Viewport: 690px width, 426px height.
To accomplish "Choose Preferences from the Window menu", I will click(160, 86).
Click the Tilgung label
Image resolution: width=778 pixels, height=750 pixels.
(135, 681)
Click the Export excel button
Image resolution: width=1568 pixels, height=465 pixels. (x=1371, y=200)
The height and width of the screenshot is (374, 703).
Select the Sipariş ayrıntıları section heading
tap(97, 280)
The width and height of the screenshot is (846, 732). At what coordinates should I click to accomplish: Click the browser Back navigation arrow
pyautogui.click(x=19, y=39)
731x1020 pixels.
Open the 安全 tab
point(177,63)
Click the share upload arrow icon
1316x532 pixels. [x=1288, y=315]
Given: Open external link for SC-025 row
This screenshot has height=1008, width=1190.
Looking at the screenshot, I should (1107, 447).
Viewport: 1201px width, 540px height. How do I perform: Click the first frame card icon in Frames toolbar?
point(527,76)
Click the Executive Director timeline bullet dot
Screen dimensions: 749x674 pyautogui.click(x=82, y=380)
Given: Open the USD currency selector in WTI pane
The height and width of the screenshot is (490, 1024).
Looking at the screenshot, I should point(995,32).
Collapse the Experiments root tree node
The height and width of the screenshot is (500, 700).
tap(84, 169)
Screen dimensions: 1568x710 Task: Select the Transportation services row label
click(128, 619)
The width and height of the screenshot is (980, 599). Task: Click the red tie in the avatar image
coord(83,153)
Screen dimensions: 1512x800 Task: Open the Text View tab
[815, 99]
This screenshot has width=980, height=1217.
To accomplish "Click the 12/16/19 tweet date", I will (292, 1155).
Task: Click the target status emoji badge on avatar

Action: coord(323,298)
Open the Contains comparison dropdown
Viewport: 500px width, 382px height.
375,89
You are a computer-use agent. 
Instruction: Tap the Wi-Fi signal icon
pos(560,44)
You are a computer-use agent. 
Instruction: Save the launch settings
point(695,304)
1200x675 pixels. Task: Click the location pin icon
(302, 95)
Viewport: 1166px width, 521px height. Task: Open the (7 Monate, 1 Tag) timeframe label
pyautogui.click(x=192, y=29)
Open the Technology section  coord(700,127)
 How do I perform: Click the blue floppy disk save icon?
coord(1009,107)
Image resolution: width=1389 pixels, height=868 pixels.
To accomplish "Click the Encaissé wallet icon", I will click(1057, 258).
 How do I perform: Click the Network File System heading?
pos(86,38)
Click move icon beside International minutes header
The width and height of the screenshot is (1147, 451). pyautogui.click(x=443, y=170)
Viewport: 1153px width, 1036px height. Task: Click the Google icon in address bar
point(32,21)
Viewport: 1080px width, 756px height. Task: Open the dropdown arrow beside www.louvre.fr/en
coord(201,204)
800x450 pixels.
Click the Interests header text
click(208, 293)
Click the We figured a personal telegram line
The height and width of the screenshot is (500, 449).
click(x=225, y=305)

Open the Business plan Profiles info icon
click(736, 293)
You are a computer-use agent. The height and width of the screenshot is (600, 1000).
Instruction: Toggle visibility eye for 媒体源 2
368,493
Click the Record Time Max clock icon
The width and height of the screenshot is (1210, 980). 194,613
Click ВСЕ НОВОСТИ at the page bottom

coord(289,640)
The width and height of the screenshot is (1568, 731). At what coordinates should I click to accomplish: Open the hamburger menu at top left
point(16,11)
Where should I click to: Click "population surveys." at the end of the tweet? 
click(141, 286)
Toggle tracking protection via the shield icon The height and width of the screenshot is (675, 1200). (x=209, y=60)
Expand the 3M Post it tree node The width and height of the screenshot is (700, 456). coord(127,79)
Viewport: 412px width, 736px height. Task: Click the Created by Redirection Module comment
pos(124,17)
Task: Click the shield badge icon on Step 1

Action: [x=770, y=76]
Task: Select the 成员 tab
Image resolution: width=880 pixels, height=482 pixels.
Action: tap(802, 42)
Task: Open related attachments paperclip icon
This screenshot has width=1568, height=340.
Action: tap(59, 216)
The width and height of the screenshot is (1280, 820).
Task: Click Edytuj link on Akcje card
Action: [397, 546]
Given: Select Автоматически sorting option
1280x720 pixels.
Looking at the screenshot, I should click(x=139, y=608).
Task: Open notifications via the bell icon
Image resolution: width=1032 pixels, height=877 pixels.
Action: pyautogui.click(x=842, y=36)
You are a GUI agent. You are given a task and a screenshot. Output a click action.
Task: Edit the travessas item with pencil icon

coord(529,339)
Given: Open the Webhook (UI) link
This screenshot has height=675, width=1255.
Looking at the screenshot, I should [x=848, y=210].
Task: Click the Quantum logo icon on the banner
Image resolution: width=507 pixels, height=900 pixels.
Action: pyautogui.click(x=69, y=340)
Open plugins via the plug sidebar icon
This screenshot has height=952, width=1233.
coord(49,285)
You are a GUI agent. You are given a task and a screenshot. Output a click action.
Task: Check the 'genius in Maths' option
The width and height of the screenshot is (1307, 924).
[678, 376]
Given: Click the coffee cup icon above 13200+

Exercise directions: Nothing may be left out or altered: reproduce the complete listing.

Your solution:
Viewport: 690px width, 426px height.
To accomplish "Choose Preferences from the Window menu", I will click(160, 86).
Click the Tilgung label
Image resolution: width=778 pixels, height=750 pixels.
(135, 681)
Click the Export excel button
Image resolution: width=1568 pixels, height=465 pixels. (x=1371, y=200)
The height and width of the screenshot is (374, 703).
Select the Sipariş ayrıntıları section heading
tap(97, 280)
The width and height of the screenshot is (846, 732). At what coordinates should I click to accomplish: Click the browser Back navigation arrow
pyautogui.click(x=19, y=39)
731x1020 pixels.
Open the 安全 tab
point(177,63)
Click the share upload arrow icon
1316x532 pixels. [x=1288, y=315]
Given: Open external link for SC-025 row
This screenshot has height=1008, width=1190.
Looking at the screenshot, I should (1107, 447).
Viewport: 1201px width, 540px height. How do I perform: Click the first frame card icon in Frames toolbar?
point(527,76)
Click the Executive Director timeline bullet dot
Screen dimensions: 749x674 pyautogui.click(x=82, y=380)
Given: Open the USD currency selector in WTI pane
The height and width of the screenshot is (490, 1024).
Looking at the screenshot, I should point(995,32).
Collapse the Experiments root tree node
The height and width of the screenshot is (500, 700).
tap(84, 169)
Screen dimensions: 1568x710 Task: Select the Transportation services row label
click(128, 619)
The width and height of the screenshot is (980, 599). Task: Click the red tie in the avatar image
coord(83,153)
Screen dimensions: 1512x800 Task: Open the Text View tab
[815, 99]
This screenshot has width=980, height=1217.
To accomplish "Click the 12/16/19 tweet date", I will (292, 1155).
Task: Click the target status emoji badge on avatar

Action: coord(323,298)
Open the Contains comparison dropdown
Viewport: 500px width, 382px height.
375,89
You are a computer-use agent. 
Instruction: Tap the Wi-Fi signal icon
pos(560,44)
You are a computer-use agent. 
Instruction: Save the launch settings
point(695,304)
1200x675 pixels. Task: Click the location pin icon
(302, 95)
Viewport: 1166px width, 521px height. Task: Open the (7 Monate, 1 Tag) timeframe label
pyautogui.click(x=192, y=29)
Open the Technology section  coord(700,127)
 How do I perform: Click the blue floppy disk save icon?
coord(1009,107)
Image resolution: width=1389 pixels, height=868 pixels.
To accomplish "Click the Encaissé wallet icon", I will click(1057, 258).
 How do I perform: Click the Network File System heading?
pos(86,38)
Click move icon beside International minutes header
The width and height of the screenshot is (1147, 451). pyautogui.click(x=443, y=170)
Viewport: 1153px width, 1036px height. Task: Click the Google icon in address bar
point(32,21)
Viewport: 1080px width, 756px height. Task: Open the dropdown arrow beside www.louvre.fr/en
coord(201,204)
800x450 pixels.
Click the Interests header text
click(208, 293)
Click the We figured a personal telegram line
The height and width of the screenshot is (500, 449).
click(x=225, y=305)

Open the Business plan Profiles info icon
click(736, 293)
You are a computer-use agent. The height and width of the screenshot is (600, 1000).
Instruction: Toggle visibility eye for 媒体源 2
368,493
Click the Record Time Max clock icon
The width and height of the screenshot is (1210, 980). 194,613
Click ВСЕ НОВОСТИ at the page bottom

coord(289,640)
The width and height of the screenshot is (1568, 731). At what coordinates should I click to accomplish: Open the hamburger menu at top left
point(16,11)
Where should I click to: Click "population surveys." at the end of the tweet? 
click(141, 286)
Toggle tracking protection via the shield icon The height and width of the screenshot is (675, 1200). (x=209, y=60)
Expand the 3M Post it tree node The width and height of the screenshot is (700, 456). coord(127,79)
Viewport: 412px width, 736px height. Task: Click the Created by Redirection Module comment
pos(124,17)
Task: Click the shield badge icon on Step 1

Action: [x=770, y=76]
Task: Select the 成员 tab
Image resolution: width=880 pixels, height=482 pixels.
Action: tap(802, 42)
Task: Open related attachments paperclip icon
This screenshot has width=1568, height=340.
Action: tap(59, 216)
The width and height of the screenshot is (1280, 820).
Task: Click Edytuj link on Akcje card
Action: [397, 546]
Given: Select Автоматически sorting option
1280x720 pixels.
Looking at the screenshot, I should click(x=139, y=608).
Task: Open notifications via the bell icon
Image resolution: width=1032 pixels, height=877 pixels.
Action: pyautogui.click(x=842, y=36)
You are a GUI agent. You are given a task and a screenshot. Output a click action.
Task: Edit the travessas item with pencil icon

coord(529,339)
Given: Open the Webhook (UI) link
This screenshot has height=675, width=1255.
Looking at the screenshot, I should [x=848, y=210].
Task: Click the Quantum logo icon on the banner
Image resolution: width=507 pixels, height=900 pixels.
Action: pyautogui.click(x=69, y=340)
Open plugins via the plug sidebar icon
This screenshot has height=952, width=1233.
coord(49,285)
You are a GUI agent. You are given a task and a screenshot. Output a click action.
Task: Check the 'genius in Maths' option
The width and height of the screenshot is (1307, 924).
[678, 376]
Given: Click the coffee cup icon above 13200+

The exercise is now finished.